Buku ini terbagi menjadi dua bagian yaitu awal dan akhir, yakni bagian awal: Tujuan Terakhir Komunisme (Bab tentang Tiongkok); bagian akhir: Tujuan Terakhir Komunisme (Bab tentangDunia).
Dajiyuan (Epoch Times) pertama-tama akan menerbitkan bagian awal yakni Bab tentangTiongkok, bagian akhir tidak lama setelahnya akan dipublikasikan, tetaplah bersama kami.
Dengan hormat mempersembahkan buku ini kepada seluruh manusia yang dengan tulus mengharapkan peradaban bangsa Tionghoa berhati bajik, makmur dan kuat!
IV. Kelapangan dada, Toleransi dan Pengampunan
Mayoritas kebudayaan bangsa di dunia semuanya didirikan dengan landasan kepercayaan agama utama dari bangsa tersebut. Namun kebanyakan pengikut agama menganggap kepercayaannya sendiri sebagai “satu-satunya Tuhan sejati”, dan memandang kepercayaan lain sebagai sesat.
Perang agama dalam sejarah pihak Barat seolah terus berlangsung tanpa henti. Ada intelektual bahkan beranggapan, perang antarnegara berbeda di dunia, penyebab mendasarnya adalah konflik yang ditimbulkan oleh antarkepercayaan yang berbeda.
Sedangkan di Tiongkok, gereja dan kuil dari kepercayaan yang berbeda, saling bertoleransi dan saling menjaga tanpa masalah. Di dalam sejarah Tiongkok belum pernah terjadi perang agama yang parah.
Bahkan di dalam sejarah, yang masuk ke Zhong Yuan, seperti Mongol dan Manchu, malah mendapat pencerahan dari kebudayaan tradisional bangsa Tionghoa, tapi sebaliknya juga melarutkan esensi kebudayaan mereka ke dalam bangsa Tionghoa serta menjadi satu bagian dari kebudayaan Tionghoa. Inilah sifat toleransi yang maha besar dari kebudayaan Tiongkok.

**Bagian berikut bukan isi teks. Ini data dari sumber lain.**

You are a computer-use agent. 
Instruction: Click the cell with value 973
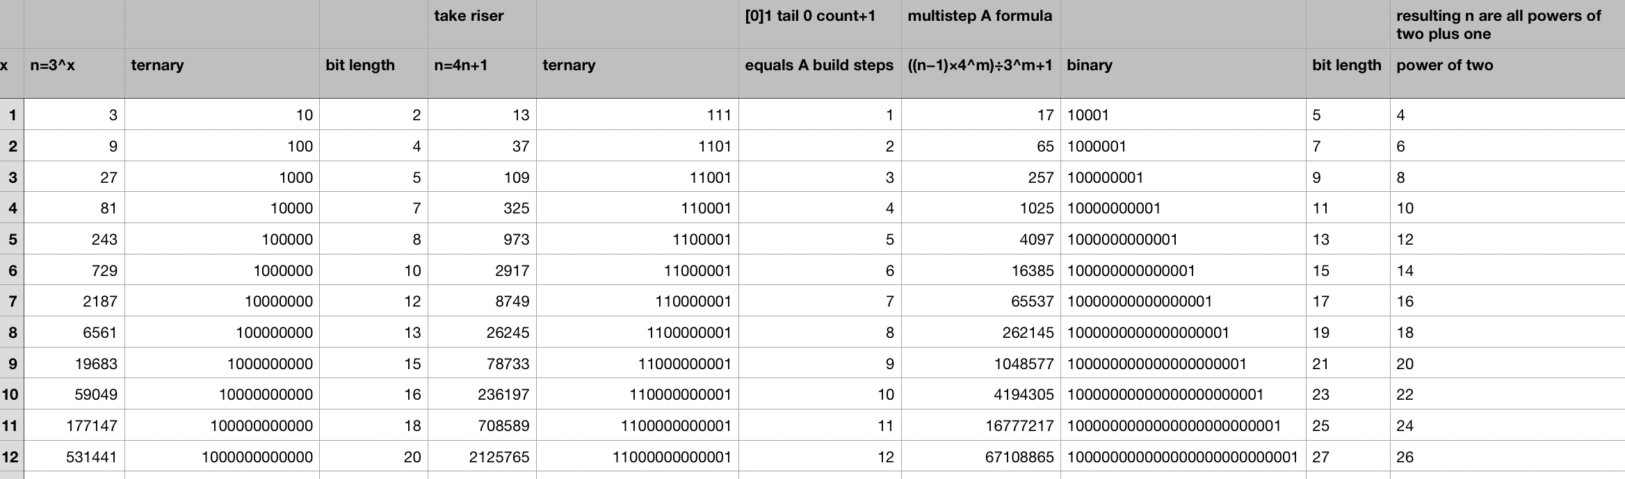pos(481,239)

Dewata alam semesta mencakupi Buddha dan mencakupi Tao, juga mencakupi Dewa dengan bentuk lainnya, itu sebabnya di dalam kebudayaan Tiongkok juga tanpa henti ditanamkan konsepsi “Buddha – Tao – Dewa”, dan juga tentang bagaimana xiulian (laku jiwa dan raga).
Pada saat yang sama juga menanamkan dasar-dasar etika moralitas dan berbagai macam nilai-nilai universal dari manusia, antara lain seperti “Dao, Kebajikan, Kasih, Kebenaran, etika, Kebijaksanaan, Keyakinan”dan lain-lain.
Di dalam kebudayaan berbagai bangsa juga tercatat, bahwa Sang Pencipta di saat akhir kalpa pasti akan datang untuk menyelamatkan semua manusia. Jika sungguh demikian, maka kebudayaan bangsa Tionghoa yang bersifat “kelapangan dada, toleransi dan pengampunan” ini, telah dipilih oleh Sang Pencipta, hal yang juga mudah untuk dipahami mengingat dari situlah akan disebarkan Fa terakhir yang menyelamatkan manusia, menyelamatkan semua bangsa dan semua pemeluk kepercayaan.
Di satu sisi, di dalam kebudayaan semacam ini telah ditanamkan elemen dari Hukum Langit terakhir yang menyelamatkan manusia dari berbagai macam kebudayaan dan kepercayaan serta sumber kehidupan; di sisi lain, di dalam kebudayaan semacam ini, disebarkan Fa Langit yang terakhir yang mudah diterima oleh orang-orang dengan latar belakang agama yang berbeda.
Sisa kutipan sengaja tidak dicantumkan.